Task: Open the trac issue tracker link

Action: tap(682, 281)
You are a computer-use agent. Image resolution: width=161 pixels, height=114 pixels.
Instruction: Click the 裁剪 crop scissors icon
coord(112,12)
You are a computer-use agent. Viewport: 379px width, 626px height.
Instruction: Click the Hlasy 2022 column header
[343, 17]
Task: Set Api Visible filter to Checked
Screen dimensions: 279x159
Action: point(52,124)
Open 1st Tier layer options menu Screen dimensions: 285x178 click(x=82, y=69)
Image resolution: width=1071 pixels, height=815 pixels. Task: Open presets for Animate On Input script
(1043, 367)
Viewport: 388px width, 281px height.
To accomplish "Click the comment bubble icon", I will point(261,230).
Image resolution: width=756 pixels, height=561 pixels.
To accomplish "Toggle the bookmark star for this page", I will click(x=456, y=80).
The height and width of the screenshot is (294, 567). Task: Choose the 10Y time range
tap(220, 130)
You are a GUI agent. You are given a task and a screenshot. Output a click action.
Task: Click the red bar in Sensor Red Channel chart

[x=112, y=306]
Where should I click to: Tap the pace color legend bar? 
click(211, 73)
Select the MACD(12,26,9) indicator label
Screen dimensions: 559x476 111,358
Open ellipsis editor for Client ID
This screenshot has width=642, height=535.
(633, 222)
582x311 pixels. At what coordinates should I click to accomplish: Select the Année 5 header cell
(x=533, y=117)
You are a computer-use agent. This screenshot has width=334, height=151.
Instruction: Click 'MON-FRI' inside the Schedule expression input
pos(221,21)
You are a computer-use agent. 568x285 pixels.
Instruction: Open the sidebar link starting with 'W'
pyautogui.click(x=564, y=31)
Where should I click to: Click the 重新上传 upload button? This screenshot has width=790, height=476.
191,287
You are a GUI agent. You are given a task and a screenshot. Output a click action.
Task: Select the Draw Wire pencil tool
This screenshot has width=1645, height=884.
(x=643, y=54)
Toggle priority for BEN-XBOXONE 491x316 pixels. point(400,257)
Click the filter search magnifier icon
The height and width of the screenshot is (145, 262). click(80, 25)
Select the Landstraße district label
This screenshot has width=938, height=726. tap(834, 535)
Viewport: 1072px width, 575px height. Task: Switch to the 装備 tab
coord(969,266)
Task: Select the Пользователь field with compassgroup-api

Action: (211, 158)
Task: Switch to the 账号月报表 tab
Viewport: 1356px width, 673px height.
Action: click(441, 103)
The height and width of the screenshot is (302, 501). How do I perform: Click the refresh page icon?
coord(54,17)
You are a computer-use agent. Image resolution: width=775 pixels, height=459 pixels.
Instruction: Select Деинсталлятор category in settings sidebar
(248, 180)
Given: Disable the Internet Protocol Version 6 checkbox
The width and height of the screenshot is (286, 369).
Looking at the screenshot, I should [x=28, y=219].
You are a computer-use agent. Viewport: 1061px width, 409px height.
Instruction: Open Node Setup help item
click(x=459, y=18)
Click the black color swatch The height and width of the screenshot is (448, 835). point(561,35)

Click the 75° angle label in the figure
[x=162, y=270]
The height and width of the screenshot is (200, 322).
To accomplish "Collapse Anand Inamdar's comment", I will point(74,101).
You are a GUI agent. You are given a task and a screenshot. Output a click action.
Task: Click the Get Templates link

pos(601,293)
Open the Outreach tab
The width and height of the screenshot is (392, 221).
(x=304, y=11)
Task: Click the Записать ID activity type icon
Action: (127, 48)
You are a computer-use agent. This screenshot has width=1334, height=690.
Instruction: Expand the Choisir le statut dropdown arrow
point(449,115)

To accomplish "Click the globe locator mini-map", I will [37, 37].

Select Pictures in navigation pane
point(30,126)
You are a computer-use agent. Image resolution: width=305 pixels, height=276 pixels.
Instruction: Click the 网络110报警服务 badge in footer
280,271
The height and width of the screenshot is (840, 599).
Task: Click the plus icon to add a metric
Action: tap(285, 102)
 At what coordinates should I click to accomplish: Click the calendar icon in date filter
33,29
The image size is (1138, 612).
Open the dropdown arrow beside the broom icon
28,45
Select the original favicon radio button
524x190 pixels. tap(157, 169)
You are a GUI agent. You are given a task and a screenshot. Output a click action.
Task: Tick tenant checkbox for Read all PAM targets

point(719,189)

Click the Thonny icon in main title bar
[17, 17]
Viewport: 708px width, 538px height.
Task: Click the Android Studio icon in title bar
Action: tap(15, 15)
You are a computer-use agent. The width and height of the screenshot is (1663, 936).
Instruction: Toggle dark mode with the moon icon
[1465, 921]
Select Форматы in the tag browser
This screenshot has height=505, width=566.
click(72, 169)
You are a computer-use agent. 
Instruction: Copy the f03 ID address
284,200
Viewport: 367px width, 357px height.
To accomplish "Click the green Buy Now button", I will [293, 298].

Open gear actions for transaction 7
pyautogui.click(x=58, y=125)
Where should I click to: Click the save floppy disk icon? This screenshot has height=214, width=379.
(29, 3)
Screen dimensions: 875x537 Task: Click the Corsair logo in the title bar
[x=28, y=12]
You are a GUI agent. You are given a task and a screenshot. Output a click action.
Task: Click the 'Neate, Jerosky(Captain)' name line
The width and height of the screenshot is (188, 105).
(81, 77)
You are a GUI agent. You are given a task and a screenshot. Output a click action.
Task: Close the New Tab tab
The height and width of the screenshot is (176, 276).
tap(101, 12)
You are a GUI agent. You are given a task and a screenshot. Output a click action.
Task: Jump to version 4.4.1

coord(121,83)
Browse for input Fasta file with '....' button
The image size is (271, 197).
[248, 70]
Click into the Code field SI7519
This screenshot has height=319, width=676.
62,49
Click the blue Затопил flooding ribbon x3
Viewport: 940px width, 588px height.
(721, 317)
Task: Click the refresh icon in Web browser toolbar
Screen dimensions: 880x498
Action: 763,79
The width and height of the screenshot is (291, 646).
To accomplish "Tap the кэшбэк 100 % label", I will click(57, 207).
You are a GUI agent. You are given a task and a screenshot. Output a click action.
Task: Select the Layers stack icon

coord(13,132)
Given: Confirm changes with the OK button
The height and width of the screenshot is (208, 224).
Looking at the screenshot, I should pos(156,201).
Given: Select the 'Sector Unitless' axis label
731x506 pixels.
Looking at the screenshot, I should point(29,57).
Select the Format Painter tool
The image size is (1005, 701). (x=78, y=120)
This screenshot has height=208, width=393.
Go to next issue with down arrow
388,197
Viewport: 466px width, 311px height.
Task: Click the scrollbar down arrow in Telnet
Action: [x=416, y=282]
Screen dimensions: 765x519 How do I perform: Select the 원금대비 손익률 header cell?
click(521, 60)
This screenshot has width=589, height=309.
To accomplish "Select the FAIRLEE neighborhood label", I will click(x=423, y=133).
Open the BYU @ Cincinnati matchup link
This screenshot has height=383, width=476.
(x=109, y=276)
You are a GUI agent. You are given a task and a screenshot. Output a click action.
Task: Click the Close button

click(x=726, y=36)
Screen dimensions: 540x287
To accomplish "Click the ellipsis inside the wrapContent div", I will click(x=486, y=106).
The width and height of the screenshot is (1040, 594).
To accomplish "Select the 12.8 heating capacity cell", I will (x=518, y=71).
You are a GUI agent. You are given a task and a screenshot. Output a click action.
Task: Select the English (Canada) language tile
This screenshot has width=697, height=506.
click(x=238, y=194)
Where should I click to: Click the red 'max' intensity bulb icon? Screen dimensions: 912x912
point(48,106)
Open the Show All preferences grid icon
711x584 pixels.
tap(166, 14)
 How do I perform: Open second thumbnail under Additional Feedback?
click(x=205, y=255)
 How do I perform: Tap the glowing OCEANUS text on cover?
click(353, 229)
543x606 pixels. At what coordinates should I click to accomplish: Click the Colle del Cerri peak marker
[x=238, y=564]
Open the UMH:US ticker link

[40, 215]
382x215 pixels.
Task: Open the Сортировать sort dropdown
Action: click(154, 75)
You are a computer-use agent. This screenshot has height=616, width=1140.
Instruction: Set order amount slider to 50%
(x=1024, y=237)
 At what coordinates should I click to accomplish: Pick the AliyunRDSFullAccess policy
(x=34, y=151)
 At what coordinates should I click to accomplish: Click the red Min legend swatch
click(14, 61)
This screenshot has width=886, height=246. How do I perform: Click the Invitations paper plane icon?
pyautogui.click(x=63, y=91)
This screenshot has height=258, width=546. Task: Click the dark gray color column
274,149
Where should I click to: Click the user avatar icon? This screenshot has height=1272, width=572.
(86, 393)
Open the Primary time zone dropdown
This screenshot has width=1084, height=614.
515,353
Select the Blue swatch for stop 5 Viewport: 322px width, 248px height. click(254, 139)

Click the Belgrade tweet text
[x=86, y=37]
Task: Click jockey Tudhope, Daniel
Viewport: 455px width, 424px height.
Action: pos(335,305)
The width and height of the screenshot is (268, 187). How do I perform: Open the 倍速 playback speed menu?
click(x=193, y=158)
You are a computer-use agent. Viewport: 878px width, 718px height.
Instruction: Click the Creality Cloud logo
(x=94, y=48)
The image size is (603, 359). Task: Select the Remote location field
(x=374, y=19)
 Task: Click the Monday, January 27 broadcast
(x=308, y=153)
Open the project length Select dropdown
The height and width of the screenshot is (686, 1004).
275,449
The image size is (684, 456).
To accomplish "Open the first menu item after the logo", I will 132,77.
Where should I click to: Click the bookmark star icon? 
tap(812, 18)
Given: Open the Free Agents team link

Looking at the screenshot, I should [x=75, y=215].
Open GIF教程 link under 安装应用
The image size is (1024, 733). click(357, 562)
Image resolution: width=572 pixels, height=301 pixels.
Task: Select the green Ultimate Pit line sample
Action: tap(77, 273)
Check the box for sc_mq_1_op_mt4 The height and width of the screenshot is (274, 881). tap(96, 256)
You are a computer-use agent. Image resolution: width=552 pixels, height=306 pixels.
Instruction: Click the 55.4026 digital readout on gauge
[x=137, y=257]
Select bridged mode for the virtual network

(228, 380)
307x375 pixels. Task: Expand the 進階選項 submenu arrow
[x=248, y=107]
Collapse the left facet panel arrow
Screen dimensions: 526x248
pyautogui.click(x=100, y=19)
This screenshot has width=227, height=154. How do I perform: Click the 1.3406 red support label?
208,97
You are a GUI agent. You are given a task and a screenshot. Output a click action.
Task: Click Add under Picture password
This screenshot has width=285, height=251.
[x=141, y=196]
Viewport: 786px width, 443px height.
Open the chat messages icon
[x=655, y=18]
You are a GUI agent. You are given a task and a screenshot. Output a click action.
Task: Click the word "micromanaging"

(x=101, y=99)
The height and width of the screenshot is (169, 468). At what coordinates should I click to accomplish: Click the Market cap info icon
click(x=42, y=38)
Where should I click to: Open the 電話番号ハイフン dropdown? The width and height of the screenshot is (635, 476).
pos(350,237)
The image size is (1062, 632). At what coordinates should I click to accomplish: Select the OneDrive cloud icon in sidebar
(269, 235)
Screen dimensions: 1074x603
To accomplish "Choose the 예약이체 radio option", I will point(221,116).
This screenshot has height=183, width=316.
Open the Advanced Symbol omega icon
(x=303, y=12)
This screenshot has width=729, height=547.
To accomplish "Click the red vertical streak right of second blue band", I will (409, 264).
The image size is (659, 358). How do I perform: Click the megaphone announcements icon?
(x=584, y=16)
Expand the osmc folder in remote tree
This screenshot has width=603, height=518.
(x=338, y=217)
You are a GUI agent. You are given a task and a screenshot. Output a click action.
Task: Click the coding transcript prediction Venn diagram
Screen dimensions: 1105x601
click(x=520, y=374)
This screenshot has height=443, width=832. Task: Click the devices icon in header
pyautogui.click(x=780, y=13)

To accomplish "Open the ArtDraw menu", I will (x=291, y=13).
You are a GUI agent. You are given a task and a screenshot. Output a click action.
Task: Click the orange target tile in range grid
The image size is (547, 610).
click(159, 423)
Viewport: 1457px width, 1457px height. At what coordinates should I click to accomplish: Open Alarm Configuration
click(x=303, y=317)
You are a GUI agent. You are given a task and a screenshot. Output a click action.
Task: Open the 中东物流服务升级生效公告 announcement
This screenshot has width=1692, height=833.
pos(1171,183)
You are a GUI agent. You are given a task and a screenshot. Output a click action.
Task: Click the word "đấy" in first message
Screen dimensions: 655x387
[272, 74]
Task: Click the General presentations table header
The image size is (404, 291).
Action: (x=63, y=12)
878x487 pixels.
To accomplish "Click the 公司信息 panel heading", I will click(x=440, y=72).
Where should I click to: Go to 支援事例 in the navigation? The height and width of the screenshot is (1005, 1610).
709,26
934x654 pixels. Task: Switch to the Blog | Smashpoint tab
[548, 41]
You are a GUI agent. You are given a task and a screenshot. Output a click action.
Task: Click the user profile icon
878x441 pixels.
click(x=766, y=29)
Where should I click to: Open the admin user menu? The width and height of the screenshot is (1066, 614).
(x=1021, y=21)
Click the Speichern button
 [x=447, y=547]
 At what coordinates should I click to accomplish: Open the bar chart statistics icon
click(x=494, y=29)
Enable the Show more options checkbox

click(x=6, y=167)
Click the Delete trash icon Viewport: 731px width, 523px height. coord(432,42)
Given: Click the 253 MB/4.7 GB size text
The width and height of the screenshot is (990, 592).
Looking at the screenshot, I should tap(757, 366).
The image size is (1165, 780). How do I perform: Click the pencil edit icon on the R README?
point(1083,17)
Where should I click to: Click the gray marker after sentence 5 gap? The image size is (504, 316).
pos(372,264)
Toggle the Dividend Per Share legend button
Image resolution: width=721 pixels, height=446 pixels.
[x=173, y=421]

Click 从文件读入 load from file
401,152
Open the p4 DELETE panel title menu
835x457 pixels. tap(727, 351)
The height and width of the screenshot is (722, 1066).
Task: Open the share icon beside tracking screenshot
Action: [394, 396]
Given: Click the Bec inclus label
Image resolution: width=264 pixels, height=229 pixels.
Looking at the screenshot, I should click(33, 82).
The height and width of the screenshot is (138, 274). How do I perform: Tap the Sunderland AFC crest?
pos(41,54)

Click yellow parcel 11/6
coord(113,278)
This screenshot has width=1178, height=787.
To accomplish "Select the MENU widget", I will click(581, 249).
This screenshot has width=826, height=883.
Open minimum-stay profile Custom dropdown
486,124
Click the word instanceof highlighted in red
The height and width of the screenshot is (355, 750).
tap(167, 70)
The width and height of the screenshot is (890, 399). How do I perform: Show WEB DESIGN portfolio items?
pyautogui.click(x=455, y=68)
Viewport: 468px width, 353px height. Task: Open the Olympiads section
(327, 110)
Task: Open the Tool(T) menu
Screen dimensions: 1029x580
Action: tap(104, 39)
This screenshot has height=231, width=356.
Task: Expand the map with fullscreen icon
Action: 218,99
****************
WORK REQUIRED:
Restate the material word for word, but only from its first line through the line containing "Task: Set Api Visible filter to Checked".

WRITTEN RESPONSE:
Task: Open the trac issue tracker link

Action: tap(682, 281)
You are a computer-use agent. Image resolution: width=161 pixels, height=114 pixels.
Instruction: Click the 裁剪 crop scissors icon
coord(112,12)
You are a computer-use agent. Viewport: 379px width, 626px height.
Instruction: Click the Hlasy 2022 column header
[343, 17]
Task: Set Api Visible filter to Checked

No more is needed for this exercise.